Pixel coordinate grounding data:

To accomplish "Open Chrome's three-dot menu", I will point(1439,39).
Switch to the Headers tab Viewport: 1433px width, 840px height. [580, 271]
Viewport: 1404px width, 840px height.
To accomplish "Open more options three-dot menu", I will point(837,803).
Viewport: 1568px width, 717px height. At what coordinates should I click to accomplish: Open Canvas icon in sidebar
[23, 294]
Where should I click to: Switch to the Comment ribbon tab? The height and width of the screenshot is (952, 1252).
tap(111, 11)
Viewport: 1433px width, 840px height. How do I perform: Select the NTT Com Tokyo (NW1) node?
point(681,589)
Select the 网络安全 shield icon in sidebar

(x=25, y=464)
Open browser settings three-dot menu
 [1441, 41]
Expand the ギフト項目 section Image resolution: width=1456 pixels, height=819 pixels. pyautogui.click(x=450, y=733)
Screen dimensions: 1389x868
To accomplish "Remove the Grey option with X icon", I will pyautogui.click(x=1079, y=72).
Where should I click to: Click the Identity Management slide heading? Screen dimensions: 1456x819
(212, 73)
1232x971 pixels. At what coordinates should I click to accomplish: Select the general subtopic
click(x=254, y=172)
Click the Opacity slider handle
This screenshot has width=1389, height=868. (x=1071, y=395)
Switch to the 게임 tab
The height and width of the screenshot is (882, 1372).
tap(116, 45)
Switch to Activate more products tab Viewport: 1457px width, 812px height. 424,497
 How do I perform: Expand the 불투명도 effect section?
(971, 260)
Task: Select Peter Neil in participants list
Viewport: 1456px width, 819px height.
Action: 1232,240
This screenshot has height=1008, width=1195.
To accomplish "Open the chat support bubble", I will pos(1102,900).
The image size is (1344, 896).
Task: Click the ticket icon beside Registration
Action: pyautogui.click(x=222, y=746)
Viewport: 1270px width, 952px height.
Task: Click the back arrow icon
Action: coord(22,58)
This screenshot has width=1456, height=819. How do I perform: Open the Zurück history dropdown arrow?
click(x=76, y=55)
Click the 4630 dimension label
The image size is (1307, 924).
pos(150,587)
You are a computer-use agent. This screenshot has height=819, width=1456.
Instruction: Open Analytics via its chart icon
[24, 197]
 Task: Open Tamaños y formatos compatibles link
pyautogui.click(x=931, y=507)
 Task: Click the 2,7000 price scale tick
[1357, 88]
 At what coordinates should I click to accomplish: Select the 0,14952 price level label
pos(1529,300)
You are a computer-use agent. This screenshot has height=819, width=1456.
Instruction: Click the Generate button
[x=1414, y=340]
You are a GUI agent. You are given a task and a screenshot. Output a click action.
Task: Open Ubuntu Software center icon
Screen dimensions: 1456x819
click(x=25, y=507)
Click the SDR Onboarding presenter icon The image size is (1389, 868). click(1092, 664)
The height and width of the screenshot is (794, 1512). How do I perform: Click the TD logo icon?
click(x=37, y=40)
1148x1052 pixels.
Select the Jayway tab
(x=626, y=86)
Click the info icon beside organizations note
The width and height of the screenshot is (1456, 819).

Work task:
Exactly as they appear above, give the entries again.

Solution to this exercise:
To accomplish "Open Chrome's three-dot menu", I will point(1439,39).
Switch to the Headers tab Viewport: 1433px width, 840px height. [580, 271]
Viewport: 1404px width, 840px height.
To accomplish "Open more options three-dot menu", I will point(837,803).
Viewport: 1568px width, 717px height. At what coordinates should I click to accomplish: Open Canvas icon in sidebar
[23, 294]
Where should I click to: Switch to the Comment ribbon tab? The height and width of the screenshot is (952, 1252).
tap(111, 11)
Viewport: 1433px width, 840px height. How do I perform: Select the NTT Com Tokyo (NW1) node?
point(681,589)
Select the 网络安全 shield icon in sidebar

(x=25, y=464)
Open browser settings three-dot menu
 [1441, 41]
Expand the ギフト項目 section Image resolution: width=1456 pixels, height=819 pixels. pyautogui.click(x=450, y=733)
Screen dimensions: 1389x868
To accomplish "Remove the Grey option with X icon", I will pyautogui.click(x=1079, y=72).
Where should I click to: Click the Identity Management slide heading? Screen dimensions: 1456x819
(212, 73)
1232x971 pixels. At what coordinates should I click to accomplish: Select the general subtopic
click(x=254, y=172)
Click the Opacity slider handle
This screenshot has width=1389, height=868. (x=1071, y=395)
Switch to the 게임 tab
The height and width of the screenshot is (882, 1372).
tap(116, 45)
Switch to Activate more products tab Viewport: 1457px width, 812px height. 424,497
 How do I perform: Expand the 불투명도 effect section?
(971, 260)
Task: Select Peter Neil in participants list
Viewport: 1456px width, 819px height.
Action: 1232,240
This screenshot has height=1008, width=1195.
To accomplish "Open the chat support bubble", I will pos(1102,900).
The image size is (1344, 896).
Task: Click the ticket icon beside Registration
Action: pyautogui.click(x=222, y=746)
Viewport: 1270px width, 952px height.
Task: Click the back arrow icon
Action: coord(22,58)
This screenshot has width=1456, height=819. How do I perform: Open the Zurück history dropdown arrow?
click(x=76, y=55)
Click the 4630 dimension label
The image size is (1307, 924).
pos(150,587)
You are a computer-use agent. This screenshot has height=819, width=1456.
Instruction: Open Analytics via its chart icon
[24, 197]
 Task: Open Tamaños y formatos compatibles link
pyautogui.click(x=931, y=507)
 Task: Click the 2,7000 price scale tick
[1357, 88]
 At what coordinates should I click to accomplish: Select the 0,14952 price level label
pos(1529,300)
You are a computer-use agent. This screenshot has height=819, width=1456.
Instruction: Click the Generate button
[x=1414, y=340]
You are a GUI agent. You are given a task and a screenshot. Output a click action.
Task: Open Ubuntu Software center icon
Screen dimensions: 1456x819
click(x=25, y=507)
Click the SDR Onboarding presenter icon The image size is (1389, 868). click(1092, 664)
The height and width of the screenshot is (794, 1512). How do I perform: Click the TD logo icon?
click(x=37, y=40)
1148x1052 pixels.
Select the Jayway tab
(x=626, y=86)
Click the info icon beside organizations note
The width and height of the screenshot is (1456, 819).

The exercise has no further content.